* **Data shown**:
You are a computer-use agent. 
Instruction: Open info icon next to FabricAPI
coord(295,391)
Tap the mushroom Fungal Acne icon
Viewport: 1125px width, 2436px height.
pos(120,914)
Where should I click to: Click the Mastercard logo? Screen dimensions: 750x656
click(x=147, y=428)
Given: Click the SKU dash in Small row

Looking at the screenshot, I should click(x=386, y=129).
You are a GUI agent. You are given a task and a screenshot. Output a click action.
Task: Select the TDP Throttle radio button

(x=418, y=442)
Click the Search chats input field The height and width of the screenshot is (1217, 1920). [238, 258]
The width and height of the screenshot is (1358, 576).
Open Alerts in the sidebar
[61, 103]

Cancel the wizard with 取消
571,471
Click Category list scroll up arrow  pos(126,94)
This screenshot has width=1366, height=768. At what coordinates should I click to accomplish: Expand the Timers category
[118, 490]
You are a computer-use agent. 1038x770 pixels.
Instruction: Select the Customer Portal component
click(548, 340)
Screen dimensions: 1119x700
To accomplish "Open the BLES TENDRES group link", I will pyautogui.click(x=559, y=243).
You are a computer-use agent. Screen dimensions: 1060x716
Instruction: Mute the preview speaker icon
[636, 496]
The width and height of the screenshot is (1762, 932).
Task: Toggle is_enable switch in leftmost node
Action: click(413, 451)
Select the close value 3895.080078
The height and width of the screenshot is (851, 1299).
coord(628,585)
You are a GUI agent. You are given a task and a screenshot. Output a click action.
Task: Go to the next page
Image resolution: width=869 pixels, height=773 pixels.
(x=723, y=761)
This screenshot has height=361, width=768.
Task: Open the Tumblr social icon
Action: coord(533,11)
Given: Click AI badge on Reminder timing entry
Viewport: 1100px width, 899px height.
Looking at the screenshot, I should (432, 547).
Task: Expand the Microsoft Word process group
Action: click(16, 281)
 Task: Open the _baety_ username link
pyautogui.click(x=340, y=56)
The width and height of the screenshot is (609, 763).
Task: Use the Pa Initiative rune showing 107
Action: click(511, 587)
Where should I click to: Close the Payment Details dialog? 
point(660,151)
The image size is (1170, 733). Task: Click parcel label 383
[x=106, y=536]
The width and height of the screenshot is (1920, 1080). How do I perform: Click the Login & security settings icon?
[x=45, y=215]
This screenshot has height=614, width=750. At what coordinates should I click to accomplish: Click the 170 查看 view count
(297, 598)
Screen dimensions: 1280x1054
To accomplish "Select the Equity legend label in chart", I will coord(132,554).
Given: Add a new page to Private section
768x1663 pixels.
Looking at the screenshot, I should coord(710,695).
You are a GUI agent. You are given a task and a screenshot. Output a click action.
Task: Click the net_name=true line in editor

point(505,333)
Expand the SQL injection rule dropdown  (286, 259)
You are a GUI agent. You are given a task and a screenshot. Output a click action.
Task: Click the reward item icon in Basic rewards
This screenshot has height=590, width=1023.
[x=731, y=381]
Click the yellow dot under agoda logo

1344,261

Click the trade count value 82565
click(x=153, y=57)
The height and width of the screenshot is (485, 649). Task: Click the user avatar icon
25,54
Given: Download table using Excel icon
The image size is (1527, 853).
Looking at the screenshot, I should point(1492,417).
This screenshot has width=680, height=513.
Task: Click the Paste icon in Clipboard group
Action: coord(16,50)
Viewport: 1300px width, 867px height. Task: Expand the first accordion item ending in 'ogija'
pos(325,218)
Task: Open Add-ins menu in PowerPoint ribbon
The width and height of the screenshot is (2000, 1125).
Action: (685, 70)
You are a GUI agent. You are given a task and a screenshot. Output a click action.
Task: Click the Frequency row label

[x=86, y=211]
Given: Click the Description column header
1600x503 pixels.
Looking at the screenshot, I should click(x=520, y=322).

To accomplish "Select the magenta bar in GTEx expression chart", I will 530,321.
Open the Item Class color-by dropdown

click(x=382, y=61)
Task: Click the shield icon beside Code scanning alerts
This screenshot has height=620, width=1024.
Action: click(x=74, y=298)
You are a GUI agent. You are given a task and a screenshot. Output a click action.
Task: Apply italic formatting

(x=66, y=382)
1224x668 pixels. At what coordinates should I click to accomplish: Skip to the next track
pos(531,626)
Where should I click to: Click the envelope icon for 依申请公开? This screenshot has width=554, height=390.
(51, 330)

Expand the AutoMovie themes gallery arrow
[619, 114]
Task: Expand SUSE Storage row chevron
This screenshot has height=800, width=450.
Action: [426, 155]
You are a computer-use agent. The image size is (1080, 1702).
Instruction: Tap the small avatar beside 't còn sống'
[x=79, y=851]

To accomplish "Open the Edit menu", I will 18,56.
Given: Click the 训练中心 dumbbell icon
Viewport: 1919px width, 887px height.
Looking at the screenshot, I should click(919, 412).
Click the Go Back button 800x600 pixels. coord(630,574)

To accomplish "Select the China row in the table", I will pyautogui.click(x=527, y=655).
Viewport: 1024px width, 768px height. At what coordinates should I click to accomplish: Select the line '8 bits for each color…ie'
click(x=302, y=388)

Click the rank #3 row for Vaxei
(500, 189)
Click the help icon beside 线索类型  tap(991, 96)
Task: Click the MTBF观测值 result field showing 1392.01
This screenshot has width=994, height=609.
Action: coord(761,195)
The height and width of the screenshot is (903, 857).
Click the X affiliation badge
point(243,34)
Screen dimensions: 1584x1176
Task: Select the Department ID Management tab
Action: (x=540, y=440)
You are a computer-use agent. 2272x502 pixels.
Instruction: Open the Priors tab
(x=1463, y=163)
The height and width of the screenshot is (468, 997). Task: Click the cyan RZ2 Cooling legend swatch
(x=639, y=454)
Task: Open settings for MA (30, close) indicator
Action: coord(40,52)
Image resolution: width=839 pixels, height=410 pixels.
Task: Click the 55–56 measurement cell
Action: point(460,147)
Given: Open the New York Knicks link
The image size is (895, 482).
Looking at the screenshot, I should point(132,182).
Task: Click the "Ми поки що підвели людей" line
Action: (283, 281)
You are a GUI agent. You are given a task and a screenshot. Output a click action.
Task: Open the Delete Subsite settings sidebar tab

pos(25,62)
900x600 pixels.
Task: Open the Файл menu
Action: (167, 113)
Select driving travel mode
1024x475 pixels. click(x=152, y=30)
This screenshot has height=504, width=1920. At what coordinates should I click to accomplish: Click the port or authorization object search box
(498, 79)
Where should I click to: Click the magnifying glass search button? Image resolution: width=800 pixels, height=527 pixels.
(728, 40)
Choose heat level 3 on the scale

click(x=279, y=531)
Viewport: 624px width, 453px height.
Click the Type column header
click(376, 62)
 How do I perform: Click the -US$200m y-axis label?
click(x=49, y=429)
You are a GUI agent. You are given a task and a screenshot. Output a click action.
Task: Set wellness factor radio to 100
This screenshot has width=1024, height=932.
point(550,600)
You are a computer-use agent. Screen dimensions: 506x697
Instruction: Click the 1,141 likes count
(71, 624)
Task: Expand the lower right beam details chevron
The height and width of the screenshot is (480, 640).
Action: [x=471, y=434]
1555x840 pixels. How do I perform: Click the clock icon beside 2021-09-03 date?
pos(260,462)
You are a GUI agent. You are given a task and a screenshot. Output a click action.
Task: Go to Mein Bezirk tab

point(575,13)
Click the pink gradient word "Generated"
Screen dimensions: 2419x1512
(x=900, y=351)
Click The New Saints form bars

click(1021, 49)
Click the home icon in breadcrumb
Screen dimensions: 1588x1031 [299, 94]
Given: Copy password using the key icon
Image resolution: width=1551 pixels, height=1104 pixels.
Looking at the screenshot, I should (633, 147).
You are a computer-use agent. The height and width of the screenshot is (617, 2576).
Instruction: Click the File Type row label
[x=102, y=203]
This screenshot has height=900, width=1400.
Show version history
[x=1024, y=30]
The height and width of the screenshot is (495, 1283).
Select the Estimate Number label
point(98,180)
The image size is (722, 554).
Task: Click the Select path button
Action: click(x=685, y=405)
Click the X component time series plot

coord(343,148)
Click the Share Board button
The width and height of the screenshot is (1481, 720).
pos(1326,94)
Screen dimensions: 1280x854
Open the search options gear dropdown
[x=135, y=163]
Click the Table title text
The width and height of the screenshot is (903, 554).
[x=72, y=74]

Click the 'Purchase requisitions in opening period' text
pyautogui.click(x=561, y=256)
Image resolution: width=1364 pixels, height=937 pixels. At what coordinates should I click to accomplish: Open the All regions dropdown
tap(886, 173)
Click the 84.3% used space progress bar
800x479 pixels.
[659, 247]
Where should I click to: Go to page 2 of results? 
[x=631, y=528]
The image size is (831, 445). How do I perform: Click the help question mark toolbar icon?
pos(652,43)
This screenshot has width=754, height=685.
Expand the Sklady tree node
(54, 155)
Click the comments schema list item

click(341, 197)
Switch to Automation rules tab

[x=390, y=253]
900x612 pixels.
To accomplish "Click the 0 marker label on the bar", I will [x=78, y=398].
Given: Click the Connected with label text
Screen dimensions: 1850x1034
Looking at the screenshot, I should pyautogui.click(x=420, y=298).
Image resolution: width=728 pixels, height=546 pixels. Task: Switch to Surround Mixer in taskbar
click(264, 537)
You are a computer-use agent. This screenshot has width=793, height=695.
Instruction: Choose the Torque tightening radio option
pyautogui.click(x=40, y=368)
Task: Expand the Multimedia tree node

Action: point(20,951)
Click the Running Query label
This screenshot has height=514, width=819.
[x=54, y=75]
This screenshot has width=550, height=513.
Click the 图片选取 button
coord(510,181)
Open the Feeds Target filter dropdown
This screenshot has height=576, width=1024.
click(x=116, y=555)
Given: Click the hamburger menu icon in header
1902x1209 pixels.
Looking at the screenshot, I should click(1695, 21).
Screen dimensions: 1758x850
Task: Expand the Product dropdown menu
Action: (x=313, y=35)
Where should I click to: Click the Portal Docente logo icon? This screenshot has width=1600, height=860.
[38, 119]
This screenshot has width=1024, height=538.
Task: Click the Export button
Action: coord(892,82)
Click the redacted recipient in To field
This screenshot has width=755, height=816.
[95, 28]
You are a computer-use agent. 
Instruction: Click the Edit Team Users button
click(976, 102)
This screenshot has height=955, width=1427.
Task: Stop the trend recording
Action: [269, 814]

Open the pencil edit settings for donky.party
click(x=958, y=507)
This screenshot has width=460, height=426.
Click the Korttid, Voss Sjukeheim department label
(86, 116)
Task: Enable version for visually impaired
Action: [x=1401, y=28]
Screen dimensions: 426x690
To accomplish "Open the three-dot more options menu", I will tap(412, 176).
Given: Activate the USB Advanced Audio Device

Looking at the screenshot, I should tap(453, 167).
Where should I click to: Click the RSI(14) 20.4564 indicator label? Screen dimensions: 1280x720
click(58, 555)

* **Work item**: Your task is to copy every line of the entries that contains the string "using".

* **Answer to this problem**:
Given: Download table using Excel icon
Given: Copy password using the key icon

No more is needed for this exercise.